== Extrait du texte

EPISODE 1 - LE DEPART
27 Mai 2019 - « Une tortue sans carapace. »

« Vous passez la barrière, stationnez le véhicule sur le parking de droite, laissez les clés de contact accrochées au rétroviseur intérieur et vous pouvez y aller Messieurs Dame ».

Aussi simple que cela puisse paraitre, c'est ainsi que nous venons de laisser notre maison roulante sur le parking de la compagnie maritime au port d'Anvers. D'ici quelques jours, il sera chargé sur le cargo qui le mènera vers Montévidéo en Uruguay - premier pays de notre voyage.

Une étape de plus, mais quelle étape ! Et surtout quel tournant dans notre quotidien.

Hier matin, alors qu'il était grand temps de charger les dernières affaires qui nous permettraient de nous soulager le dos le jour de notre départ en avion, je me surprends à être d'une inefficacité inhabituelle. Lou me confie soudain qu'elle commence à avoir « une boule dans le ventre », et Yannick m'avoue un sentiment de stress face à l'inattendu des formalités qui se profilent au port. Le départ matinal à son tournoi de rugby préservera Pablo de cette agitation émotionnelle...du moins pour le moment ! C'est certain, cette nouvelle étape marque fortement le changement qui s'annonce pendant ces 13 mois et demi sur les routes du monde. Nous ne l'attendions pas aujourd'hui, pas si soudainement, mais il faut se rendre à l'évidence, les émotions nous bousculent plus qu'à l'accoutumée.

Une dernière photo de cet imposant véhicule dont le départ permettra enfin de retrouver notre cour et la commodité de son stationnement pour nos voitures, et nous voilà parti, Yannick et moi, sur la route pour Anvers.

Pendant le trajet, la vue des paysages qui défilent sous nos yeux nous ramène à des souvenirs de voyage que l'on a vécu en couple ou partagé avec les enfants. Notre GPS s'est mis en tête de nous faire profiter pleinement des splendeurs de notre belle Capitale en nous amenant à la traverser en son centre. Et Paris semble vouloir nous retenir en France quelques instants supplémentaires en mettant quelques ralentissements sur notre chemin. L'occasion de s'imprégner une nouvelle fois des images de ce patrimoine exceptionnel que nous ne reverrons pas de sitôt.

====
== Données fournies

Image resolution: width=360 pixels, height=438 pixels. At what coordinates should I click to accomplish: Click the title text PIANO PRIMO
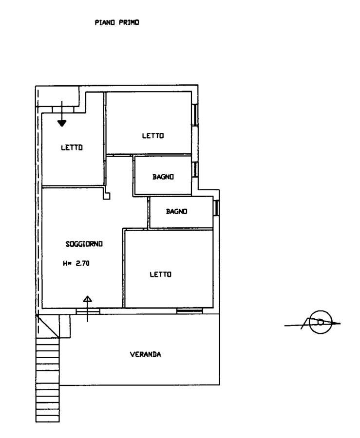click(117, 22)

====

Liste des tâches:
a) D'après le texte, vers quelle ville le cargo doit-il transporter le véhicule ?
b) Reproduisez fidèlement le passage du texte qui va de « Pendant le trajet, la » jusqu'à « pas de sitôt. ».

Réponses attendues:
a) Vers Montévidéo, en Uruguay.

b)
Pendant le trajet, la vue des paysages qui défilent sous nos yeux nous ramène à des souvenirs de voyage que l'on a vécu en couple ou partagé avec les enfants. Notre GPS s'est mis en tête de nous faire profiter pleinement des splendeurs de notre belle Capitale en nous amenant à la traverser en son centre. Et Paris semble vouloir nous retenir en France quelques instants supplémentaires en mettant quelques ralentissements sur notre chemin. L'occasion de s'imprégner une nouvelle fois des images de ce patrimoine exceptionnel que nous ne reverrons pas de sitôt.